What to produce:
Where the line containing "Given: Remove the ループ note with X" appears in the records below, begin there and repeat each line exactly through the final one, dropping all pictures.
#### Input data
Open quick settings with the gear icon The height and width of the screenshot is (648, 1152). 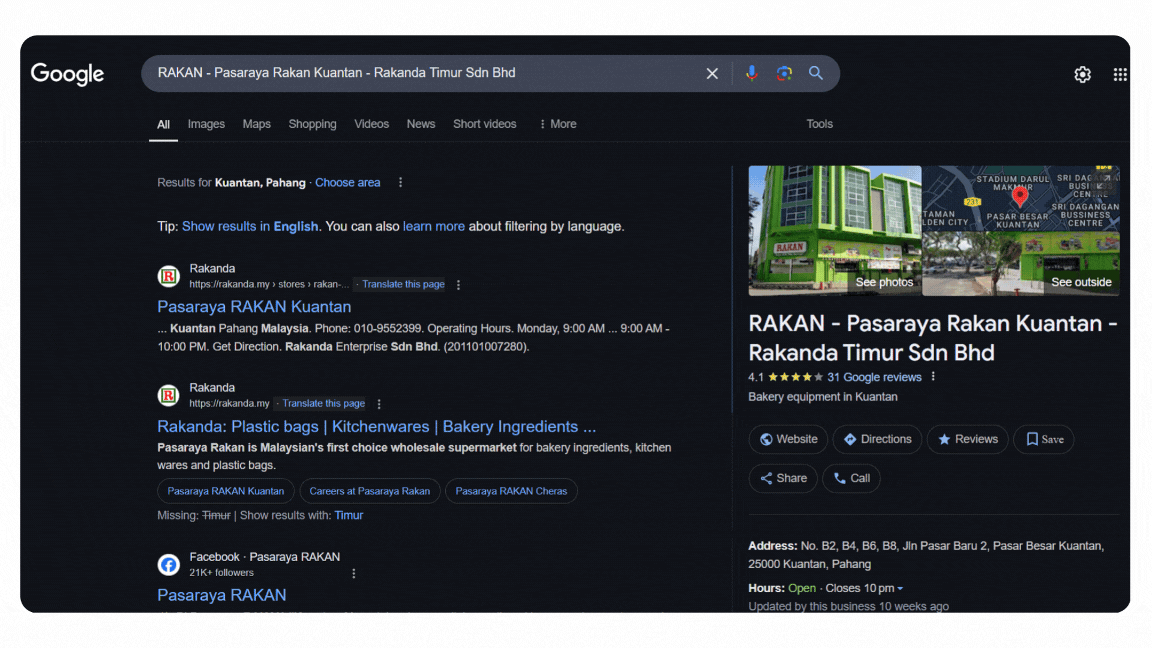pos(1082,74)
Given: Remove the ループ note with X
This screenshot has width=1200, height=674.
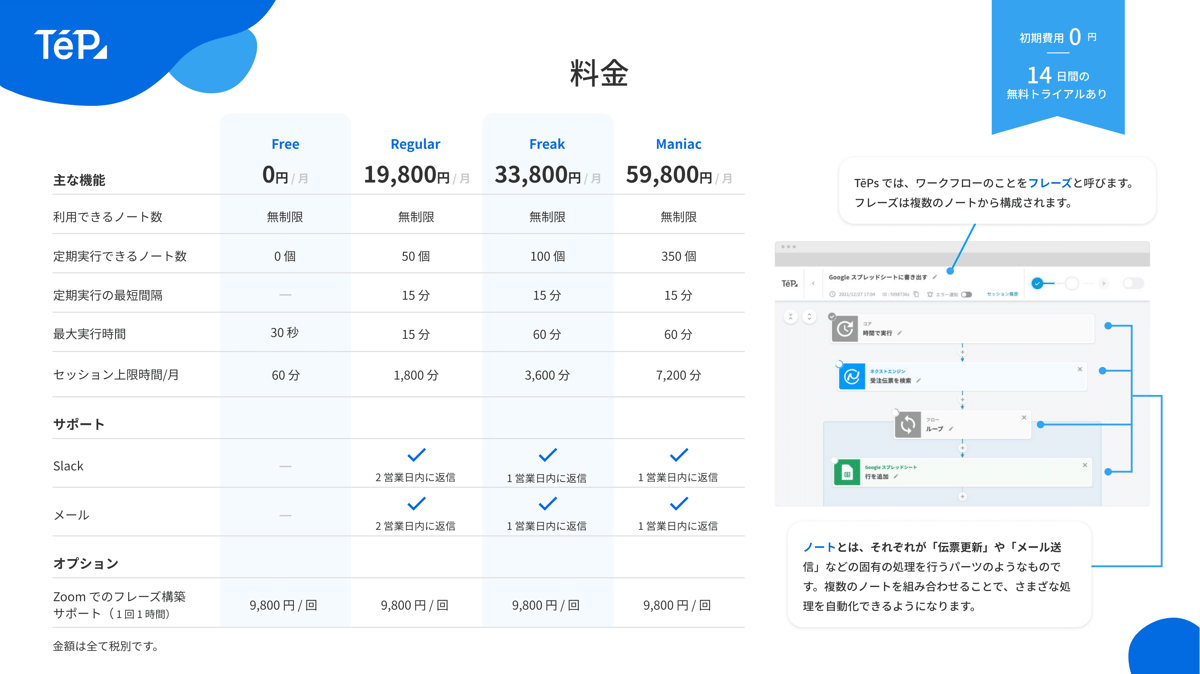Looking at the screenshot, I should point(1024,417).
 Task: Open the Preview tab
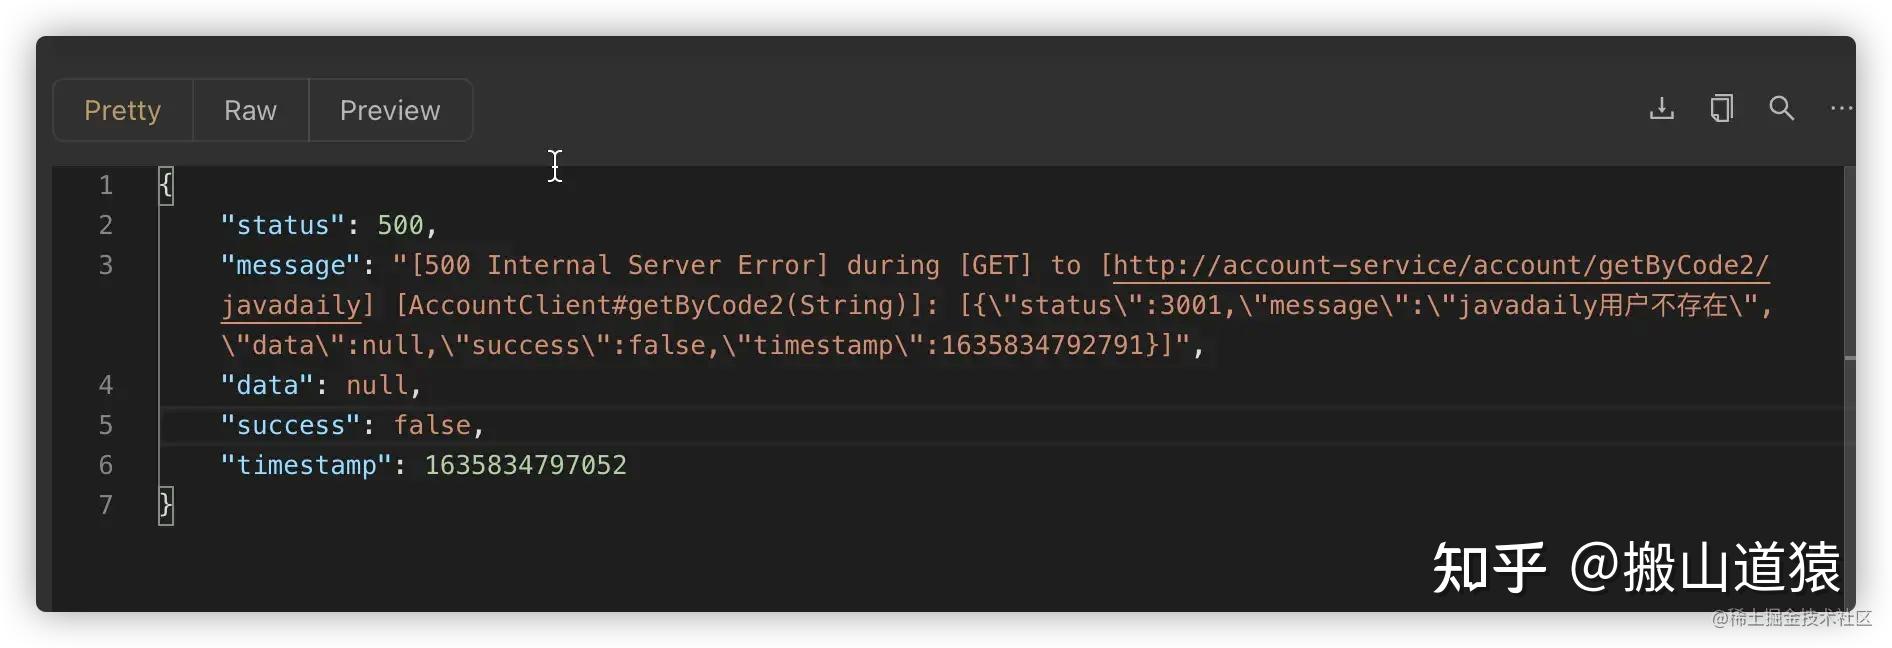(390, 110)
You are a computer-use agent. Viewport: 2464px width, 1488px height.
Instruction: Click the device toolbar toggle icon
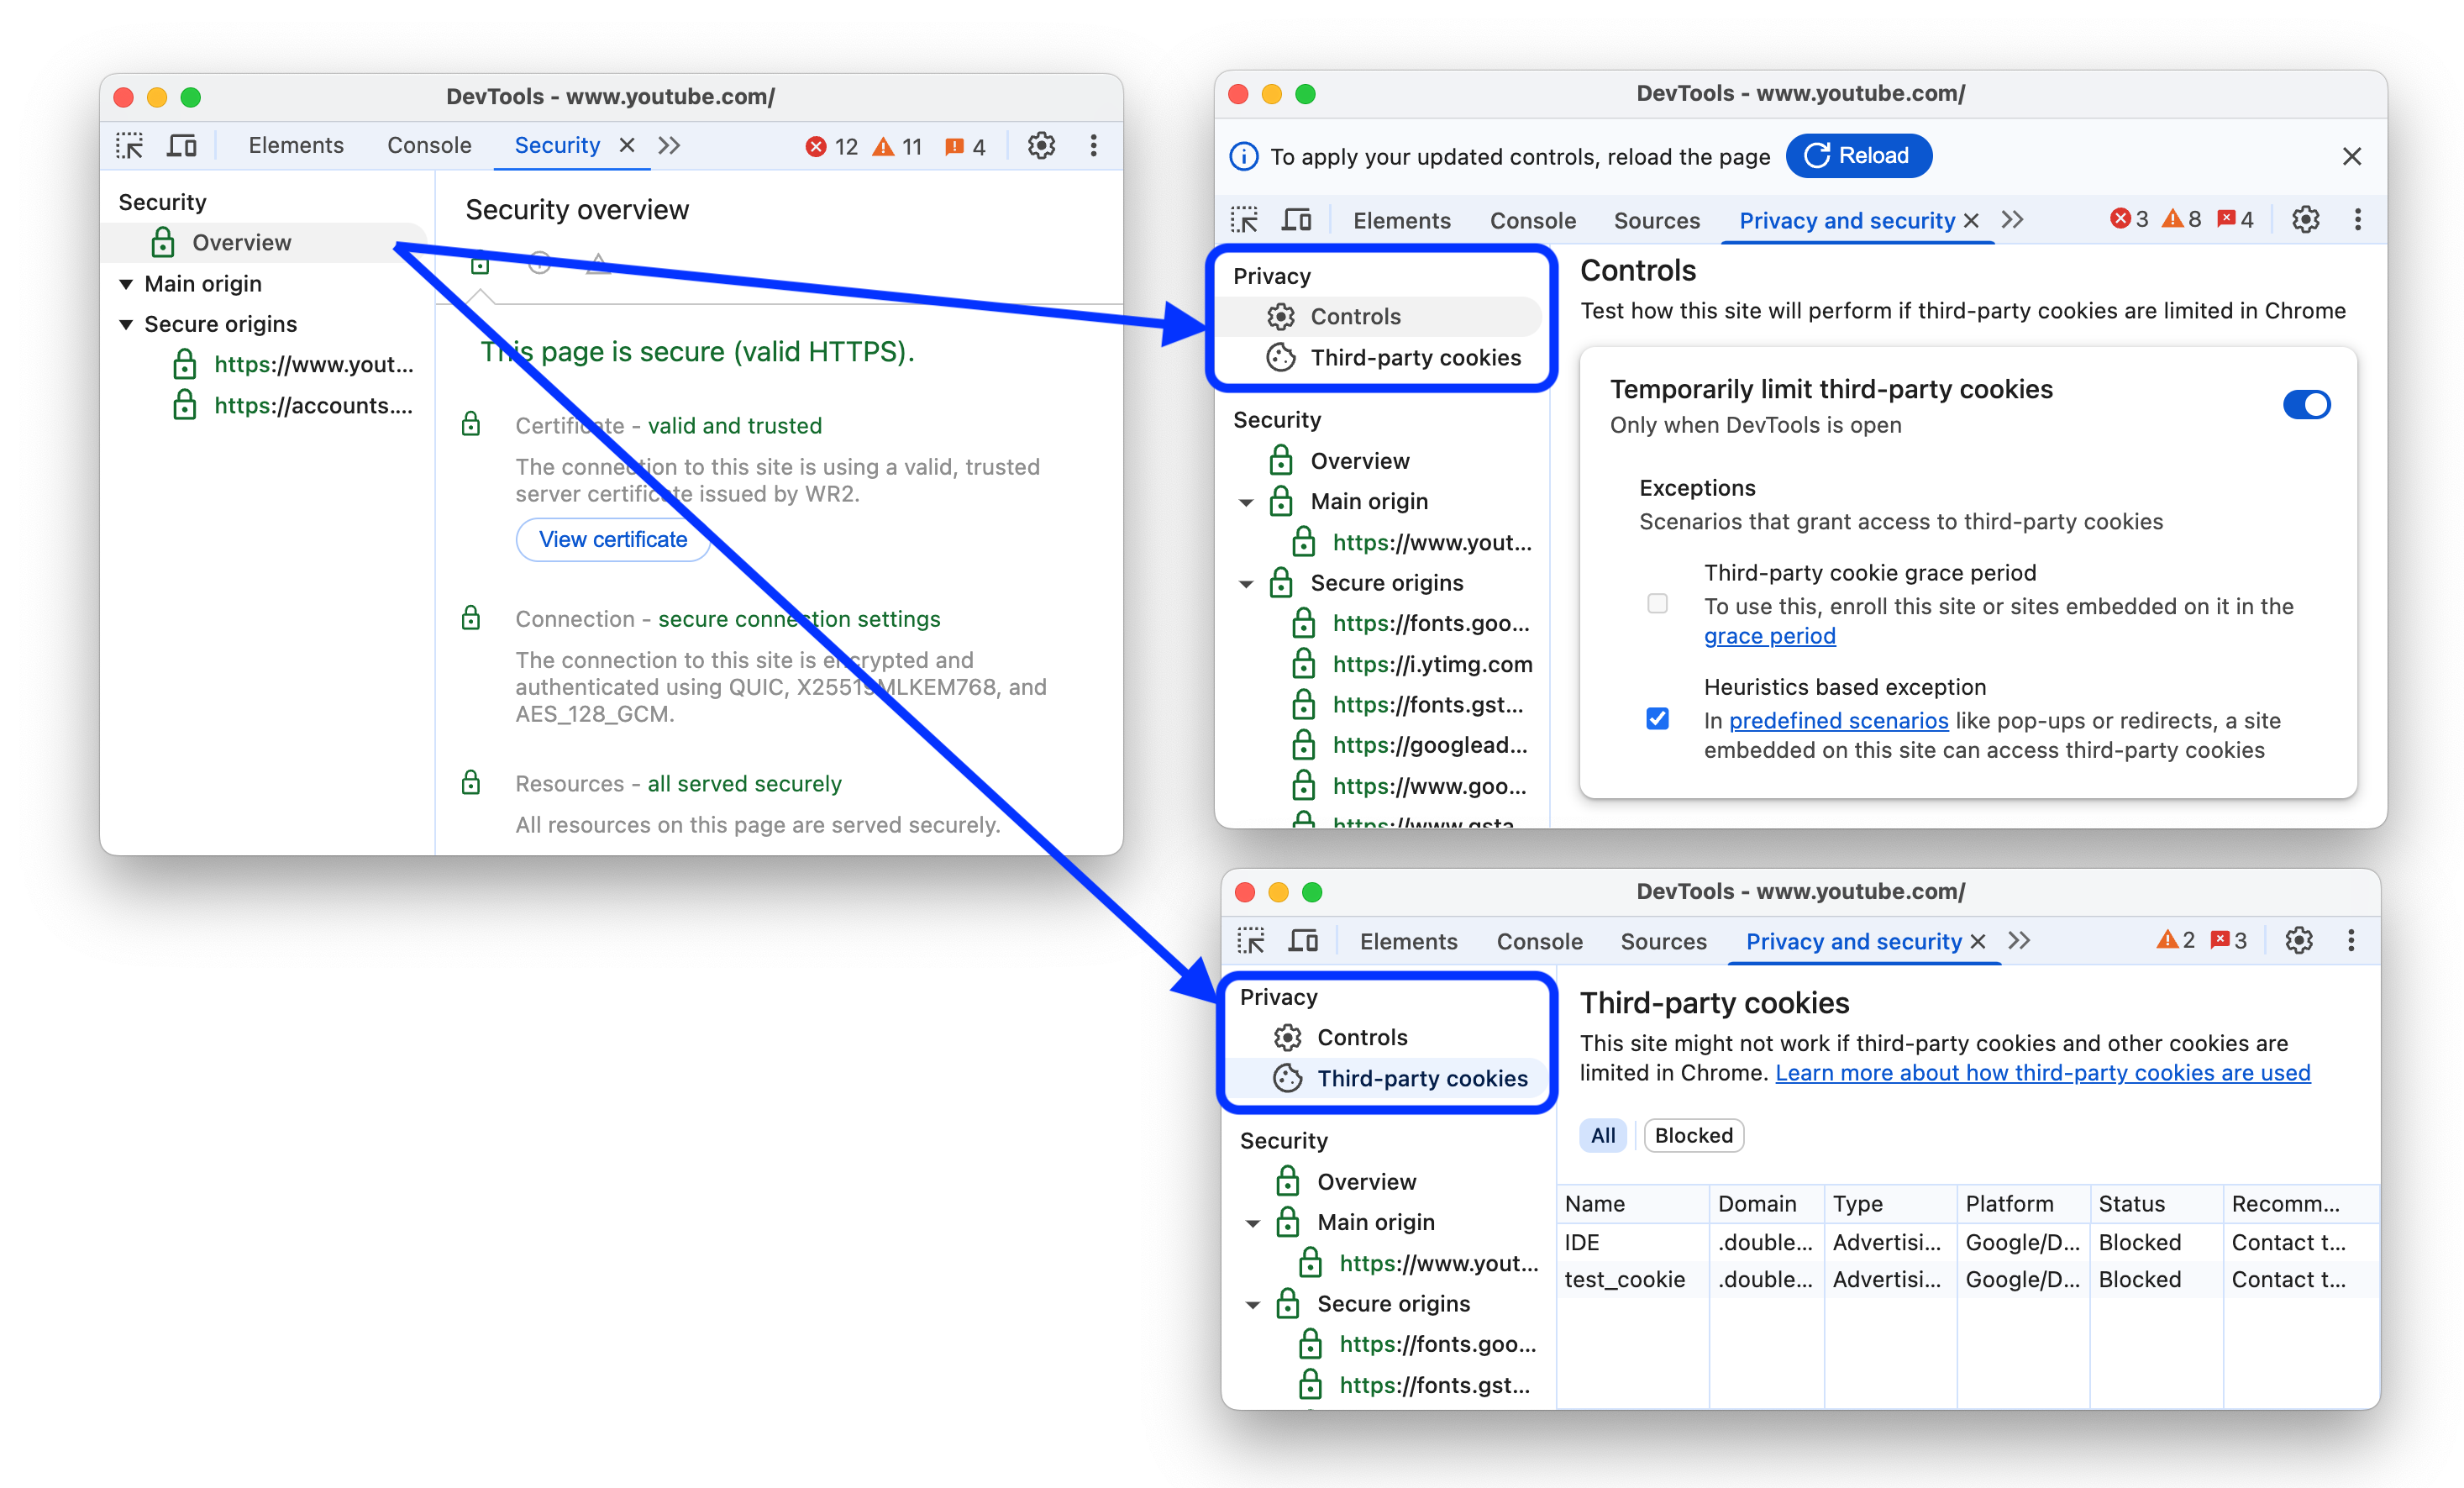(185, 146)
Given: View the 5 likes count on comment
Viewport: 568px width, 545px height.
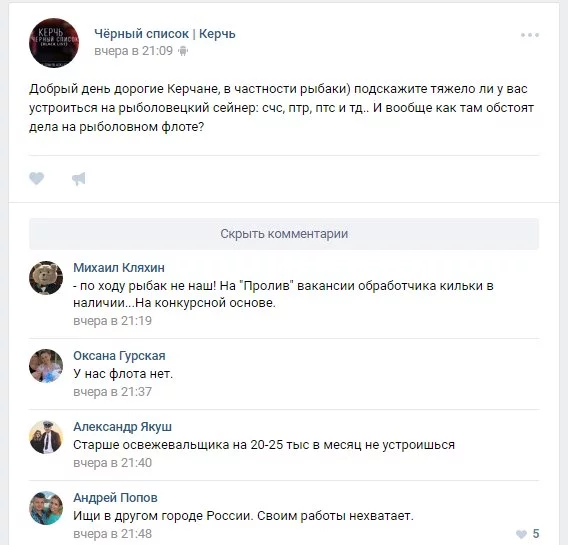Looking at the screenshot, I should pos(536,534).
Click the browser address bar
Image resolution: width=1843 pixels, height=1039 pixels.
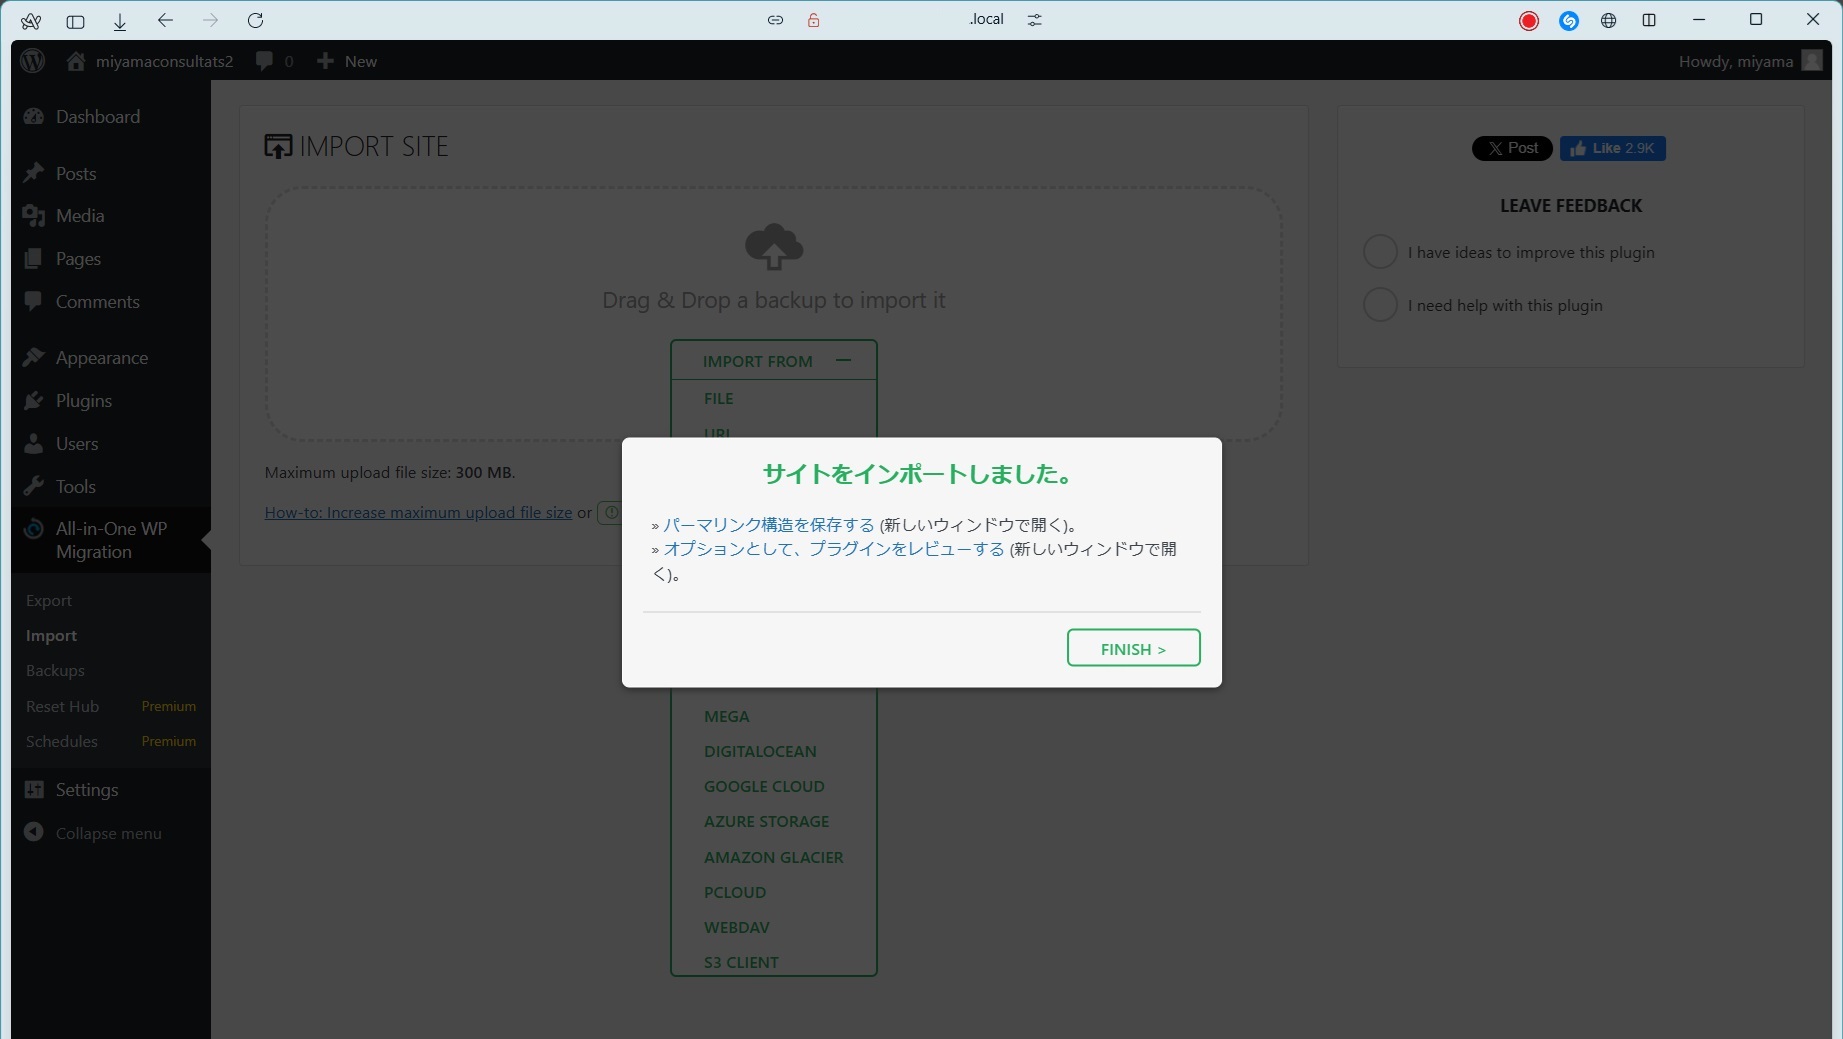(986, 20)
########
Task result:
Given: Remove the ループ note with X
This screenshot has width=1200, height=674.
Looking at the screenshot, I should point(1024,417).
 Task: Open the Preview tab
(390, 110)
You are a computer-use agent. Viewport: 2464px width, 1488px height.
Instruction: Click the device toolbar toggle icon
(185, 146)
Given: View the 5 likes count on comment
Viewport: 568px width, 545px height.
Looking at the screenshot, I should pos(536,534).
Click the browser address bar
Image resolution: width=1843 pixels, height=1039 pixels.
(986, 20)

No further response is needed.